▶ Work task A: Do these three statements agree with the Romain Poté text below? Answer each with yes or no and quote the words from the text that decide it. (i) Poté won a bronze medal in the men's 100 metres at the 1959 Summer Universiade. (ii) Poté became Belgian champion in the 100 metres in 1961. (iii) Poté died in Wetteren.
▶ Work task B: How might the Romain Poté text below go on? Write the next few sentences, starting after its final sentence.

▶ Text block:
Personal information
- Born: 1 December 1935 Wetteren, Belgium
- Died: 6 May 2010 (aged 74) Halle, Belgium
- Height: 177 cm (5 ft 10 in)
- Weight: 70 kg (154 lb)

Sport
- Events: 100 metres, 200 metres, long jump
- Club: KAA Gent

Medal record
Men's athletics
Representing Belgium
World University Games
| Bronze medal – third place | 1959 Turin | 100 m |

= Romain Poté =

Belgian sprinter at 1960 Olympics (1935-2010)

Romain Poté (1 December 1935 - 6 May 2010) was a Belgian sprinter and long jumper.

He competed in the 100 metres, 200 metres and long jump at the 1960 Summer Olympics. He won a bronze medal in the 1959 Summer Universiade in the men's 100 metres event. He became Belgian champion in the 200 metres in 1961.

▶ Information supplied:
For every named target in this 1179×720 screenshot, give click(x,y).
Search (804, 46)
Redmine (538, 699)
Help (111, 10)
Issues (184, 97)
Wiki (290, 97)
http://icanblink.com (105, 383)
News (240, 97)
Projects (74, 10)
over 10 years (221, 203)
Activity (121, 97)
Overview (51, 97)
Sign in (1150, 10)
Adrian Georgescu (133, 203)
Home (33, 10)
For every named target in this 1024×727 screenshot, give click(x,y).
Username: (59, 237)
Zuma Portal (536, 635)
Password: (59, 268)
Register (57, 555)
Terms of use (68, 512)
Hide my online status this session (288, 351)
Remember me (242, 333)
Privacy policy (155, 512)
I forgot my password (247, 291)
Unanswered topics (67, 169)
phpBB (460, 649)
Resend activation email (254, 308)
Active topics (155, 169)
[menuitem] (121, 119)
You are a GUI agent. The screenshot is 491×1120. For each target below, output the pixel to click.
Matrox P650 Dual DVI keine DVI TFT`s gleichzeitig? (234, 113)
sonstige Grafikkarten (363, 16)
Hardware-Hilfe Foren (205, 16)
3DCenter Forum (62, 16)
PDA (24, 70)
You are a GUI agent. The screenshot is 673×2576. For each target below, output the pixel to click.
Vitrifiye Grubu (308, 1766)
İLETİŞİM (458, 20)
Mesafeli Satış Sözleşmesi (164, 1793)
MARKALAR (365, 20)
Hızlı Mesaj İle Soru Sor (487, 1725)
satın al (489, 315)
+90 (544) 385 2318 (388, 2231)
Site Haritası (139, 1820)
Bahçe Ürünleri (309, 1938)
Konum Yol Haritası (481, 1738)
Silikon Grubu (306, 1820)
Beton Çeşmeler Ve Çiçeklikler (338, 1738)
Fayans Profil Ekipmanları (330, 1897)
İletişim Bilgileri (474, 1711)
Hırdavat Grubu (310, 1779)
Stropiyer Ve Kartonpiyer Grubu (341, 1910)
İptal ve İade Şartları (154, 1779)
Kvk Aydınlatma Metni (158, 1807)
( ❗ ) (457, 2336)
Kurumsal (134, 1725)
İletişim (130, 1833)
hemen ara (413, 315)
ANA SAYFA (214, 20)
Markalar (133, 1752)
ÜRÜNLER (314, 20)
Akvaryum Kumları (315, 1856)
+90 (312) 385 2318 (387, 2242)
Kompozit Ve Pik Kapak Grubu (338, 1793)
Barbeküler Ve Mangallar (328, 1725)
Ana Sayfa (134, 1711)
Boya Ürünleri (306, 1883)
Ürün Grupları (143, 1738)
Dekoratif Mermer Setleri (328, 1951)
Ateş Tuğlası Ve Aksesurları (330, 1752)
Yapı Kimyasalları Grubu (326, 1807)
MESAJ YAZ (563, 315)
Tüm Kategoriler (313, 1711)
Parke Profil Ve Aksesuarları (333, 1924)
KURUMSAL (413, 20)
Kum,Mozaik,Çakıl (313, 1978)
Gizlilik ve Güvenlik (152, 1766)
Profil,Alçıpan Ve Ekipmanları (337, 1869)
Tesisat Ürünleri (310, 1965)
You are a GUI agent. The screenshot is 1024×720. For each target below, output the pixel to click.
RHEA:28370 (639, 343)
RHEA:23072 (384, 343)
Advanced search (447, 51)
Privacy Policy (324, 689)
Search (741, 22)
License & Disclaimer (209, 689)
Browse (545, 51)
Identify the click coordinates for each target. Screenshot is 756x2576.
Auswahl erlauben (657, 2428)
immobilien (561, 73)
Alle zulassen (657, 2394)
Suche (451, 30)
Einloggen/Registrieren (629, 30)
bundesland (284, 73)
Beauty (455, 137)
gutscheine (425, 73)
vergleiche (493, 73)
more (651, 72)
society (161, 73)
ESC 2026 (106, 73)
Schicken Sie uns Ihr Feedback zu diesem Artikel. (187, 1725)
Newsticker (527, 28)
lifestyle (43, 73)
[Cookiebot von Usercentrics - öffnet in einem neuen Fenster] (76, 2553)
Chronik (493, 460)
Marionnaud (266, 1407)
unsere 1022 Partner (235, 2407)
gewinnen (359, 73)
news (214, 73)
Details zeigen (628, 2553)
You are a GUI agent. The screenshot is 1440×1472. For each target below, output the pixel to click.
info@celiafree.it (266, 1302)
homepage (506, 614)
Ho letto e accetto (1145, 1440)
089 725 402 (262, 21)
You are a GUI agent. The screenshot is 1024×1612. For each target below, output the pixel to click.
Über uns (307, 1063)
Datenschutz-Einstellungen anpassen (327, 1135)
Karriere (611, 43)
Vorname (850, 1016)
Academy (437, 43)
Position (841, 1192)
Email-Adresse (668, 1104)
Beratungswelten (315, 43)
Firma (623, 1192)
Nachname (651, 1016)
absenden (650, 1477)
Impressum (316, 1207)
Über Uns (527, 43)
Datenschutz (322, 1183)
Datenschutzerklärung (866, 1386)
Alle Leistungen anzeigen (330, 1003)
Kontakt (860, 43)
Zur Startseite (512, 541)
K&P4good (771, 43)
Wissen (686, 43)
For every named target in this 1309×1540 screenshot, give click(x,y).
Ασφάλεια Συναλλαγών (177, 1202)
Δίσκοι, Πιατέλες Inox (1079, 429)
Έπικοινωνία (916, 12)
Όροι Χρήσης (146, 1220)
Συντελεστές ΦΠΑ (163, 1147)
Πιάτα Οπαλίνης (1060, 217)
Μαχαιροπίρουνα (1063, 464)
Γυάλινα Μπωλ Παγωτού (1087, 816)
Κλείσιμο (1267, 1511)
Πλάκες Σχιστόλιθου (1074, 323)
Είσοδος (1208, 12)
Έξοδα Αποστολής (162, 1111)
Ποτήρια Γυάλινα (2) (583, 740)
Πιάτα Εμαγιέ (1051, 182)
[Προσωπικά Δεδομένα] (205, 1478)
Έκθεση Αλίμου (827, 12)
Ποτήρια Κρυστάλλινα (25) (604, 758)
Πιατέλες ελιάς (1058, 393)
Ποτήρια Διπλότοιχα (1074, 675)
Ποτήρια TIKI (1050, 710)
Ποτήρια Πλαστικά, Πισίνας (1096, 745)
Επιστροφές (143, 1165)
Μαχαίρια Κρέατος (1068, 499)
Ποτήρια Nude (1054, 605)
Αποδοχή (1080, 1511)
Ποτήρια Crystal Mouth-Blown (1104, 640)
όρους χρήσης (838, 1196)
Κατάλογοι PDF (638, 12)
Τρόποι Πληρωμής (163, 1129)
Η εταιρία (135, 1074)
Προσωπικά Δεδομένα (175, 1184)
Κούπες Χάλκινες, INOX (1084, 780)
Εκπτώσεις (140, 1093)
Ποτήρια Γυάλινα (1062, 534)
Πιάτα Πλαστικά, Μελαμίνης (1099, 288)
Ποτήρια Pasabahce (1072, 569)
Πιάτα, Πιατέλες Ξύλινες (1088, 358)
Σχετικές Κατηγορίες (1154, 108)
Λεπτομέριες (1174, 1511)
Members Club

▶ Answer area A:
(i) Yes: "He won a bronze medal in the 1959 Summer Universiade in the men's 100 metres event."
(ii) No: "He became Belgian champion in the 200 metres in 1961."
(iii) No: "Died: 6 May 2010 (aged 74) Halle, Belgium"

▶ Answer area B:
His personal best times were 10.5 seconds in the 100 metres (1960); 21.3 seconds in the 200 metres (1960) and 7.47 metres in the long jump (1960). He had two better times disallowed; 10.4 "because of suspected but unverified wind assistance" as well as 21.2 in the 200 metres.

After his athletics, he worked as a traffic consultant, among others in the Adviesbureau Verkeer & Mobiliteit.